Nuclear magnetic resonance metabolomic profiling of urine provides a noninvasive alternative to the identification of biomarkers associated with endometriosis
A comparative analysis of urine metabolomic profiles, based on 1H-NMR spectroscopy, of endometriosis patients and healthy women facilitates the noninvasive identification of metabolites discriminating both groups.
Sara Vicente-Muñoz, M.Sc., Inmaculada Morcillo, M.D., Leonor Puchades-Carrasco, Ph.D., Vicente Payá, M.D., Antonio Pellicer, M.D., Antonio Pineda-Lucena, Ph.D.
Volume 104, Issue 5, Pages 1202-1209
To investigate whether urine metabolomic profile can be used to identify biomarkers associated to endometriosis.
Prospective study. For each subject, a urine sample was collected after overnight fasting and before surgery.
University medical center.
The clinical cohort included 45 endometriosis patients, diagnosed at early (n = 6) and advanced (n = 39) stages of the disease, and 36 healthy women. All women underwent diagnostic laparoscopy to visually confirm the presence or absence of endometriotic lesions.
Metabolomic profiling of urine samples based on 1H-nuclear magnetic resonance (NMR) spectroscopy in combination with statistical approaches.
Main Outcome Measure(s):
Comparative identification of metabolites present in urine from endometriosis patients and healthy women.
The urine metabolomic profile of endometriosis patients exhibited higher concentrations of N1-methyl-4-pyridone-5-carboxamide, guanidinosuccinate, creatinine, taurine, valine, and 2-hydroxyisovalerate and decreased concentrations of lysine compared with healthy women. Most of these metabolites are involved in inflammation and oxidative stress processes. These pathophysiologic events had been previously described to be present in ectopic endometrial proliferation foci.

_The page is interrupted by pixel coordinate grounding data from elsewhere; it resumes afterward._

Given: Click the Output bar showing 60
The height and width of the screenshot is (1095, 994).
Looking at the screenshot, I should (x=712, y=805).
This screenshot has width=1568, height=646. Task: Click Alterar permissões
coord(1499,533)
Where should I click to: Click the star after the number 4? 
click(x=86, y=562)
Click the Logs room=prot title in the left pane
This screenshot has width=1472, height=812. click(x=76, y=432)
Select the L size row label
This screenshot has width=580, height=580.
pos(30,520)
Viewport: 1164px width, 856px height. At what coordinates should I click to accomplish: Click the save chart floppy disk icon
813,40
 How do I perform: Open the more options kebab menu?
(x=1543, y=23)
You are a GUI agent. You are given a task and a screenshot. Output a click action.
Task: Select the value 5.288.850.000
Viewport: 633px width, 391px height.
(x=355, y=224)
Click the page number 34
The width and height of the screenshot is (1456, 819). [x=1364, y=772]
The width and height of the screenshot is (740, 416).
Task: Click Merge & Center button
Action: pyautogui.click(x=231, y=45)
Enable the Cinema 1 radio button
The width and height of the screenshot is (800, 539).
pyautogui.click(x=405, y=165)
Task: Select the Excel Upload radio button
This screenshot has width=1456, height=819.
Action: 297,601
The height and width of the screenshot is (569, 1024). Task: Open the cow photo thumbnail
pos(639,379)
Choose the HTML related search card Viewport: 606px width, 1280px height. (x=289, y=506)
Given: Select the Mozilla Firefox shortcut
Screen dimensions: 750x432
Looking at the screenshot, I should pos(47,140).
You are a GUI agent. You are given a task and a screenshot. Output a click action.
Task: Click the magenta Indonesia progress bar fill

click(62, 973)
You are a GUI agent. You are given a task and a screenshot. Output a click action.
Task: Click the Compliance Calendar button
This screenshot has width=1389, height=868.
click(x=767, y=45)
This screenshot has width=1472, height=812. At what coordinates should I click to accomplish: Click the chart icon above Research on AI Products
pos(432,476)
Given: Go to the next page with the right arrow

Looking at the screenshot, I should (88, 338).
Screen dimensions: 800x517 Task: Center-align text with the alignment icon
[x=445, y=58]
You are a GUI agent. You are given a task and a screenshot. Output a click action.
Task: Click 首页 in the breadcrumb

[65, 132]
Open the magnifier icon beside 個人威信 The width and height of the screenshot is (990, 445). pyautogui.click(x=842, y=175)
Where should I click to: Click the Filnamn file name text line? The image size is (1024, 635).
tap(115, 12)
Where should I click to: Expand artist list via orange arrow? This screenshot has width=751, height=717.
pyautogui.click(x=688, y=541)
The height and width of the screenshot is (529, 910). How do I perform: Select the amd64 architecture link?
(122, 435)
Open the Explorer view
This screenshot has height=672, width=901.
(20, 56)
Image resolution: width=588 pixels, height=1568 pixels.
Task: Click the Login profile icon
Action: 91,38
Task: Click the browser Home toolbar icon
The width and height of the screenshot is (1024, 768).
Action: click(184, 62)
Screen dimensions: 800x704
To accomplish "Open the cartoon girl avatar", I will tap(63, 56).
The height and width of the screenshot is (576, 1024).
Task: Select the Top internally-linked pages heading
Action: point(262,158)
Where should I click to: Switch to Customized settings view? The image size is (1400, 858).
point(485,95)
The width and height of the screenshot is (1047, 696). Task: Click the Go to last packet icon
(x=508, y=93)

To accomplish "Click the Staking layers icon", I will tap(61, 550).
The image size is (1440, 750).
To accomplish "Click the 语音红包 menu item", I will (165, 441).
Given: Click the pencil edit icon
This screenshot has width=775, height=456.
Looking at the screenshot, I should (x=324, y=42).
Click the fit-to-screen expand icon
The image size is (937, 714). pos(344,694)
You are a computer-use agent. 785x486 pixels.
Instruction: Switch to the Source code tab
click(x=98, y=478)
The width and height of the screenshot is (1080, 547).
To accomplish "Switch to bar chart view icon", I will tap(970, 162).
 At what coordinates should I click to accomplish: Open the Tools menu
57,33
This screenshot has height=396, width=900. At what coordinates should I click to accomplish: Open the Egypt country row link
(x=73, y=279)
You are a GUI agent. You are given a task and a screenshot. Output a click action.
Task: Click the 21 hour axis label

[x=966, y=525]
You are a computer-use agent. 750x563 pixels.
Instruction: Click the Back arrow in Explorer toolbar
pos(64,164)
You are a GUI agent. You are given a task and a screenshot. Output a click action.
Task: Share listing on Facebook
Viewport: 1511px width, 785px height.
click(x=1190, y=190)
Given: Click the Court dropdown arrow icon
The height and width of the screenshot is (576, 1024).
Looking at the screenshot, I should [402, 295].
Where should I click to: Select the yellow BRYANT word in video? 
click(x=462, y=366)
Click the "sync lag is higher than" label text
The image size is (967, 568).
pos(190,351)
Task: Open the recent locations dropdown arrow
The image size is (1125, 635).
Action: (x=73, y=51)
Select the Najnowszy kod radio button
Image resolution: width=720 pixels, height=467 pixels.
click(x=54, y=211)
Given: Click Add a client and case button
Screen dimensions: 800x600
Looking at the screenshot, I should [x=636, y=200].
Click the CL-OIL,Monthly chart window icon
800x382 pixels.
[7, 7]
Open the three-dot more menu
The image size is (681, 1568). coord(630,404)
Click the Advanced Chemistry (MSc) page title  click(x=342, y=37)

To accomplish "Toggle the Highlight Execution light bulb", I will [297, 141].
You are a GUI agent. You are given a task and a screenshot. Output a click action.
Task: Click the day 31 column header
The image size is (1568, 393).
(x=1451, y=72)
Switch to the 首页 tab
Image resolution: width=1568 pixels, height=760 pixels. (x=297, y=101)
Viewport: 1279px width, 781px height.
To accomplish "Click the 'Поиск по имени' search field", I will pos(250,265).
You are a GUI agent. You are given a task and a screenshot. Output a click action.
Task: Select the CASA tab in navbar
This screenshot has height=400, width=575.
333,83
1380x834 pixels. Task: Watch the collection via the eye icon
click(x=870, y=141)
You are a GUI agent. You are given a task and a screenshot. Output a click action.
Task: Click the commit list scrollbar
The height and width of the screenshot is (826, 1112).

Overall, the results demonstrate the potential of 1H-NMR–based metabolomics, a rapid and noninvasive approach, to identify metabolic changes associated to endometriosis in urine samples. This information could be useful to get a better understanding of the pathogenesis of endometriosis, thus providing support to the noninvasive diagnosis of this pathology.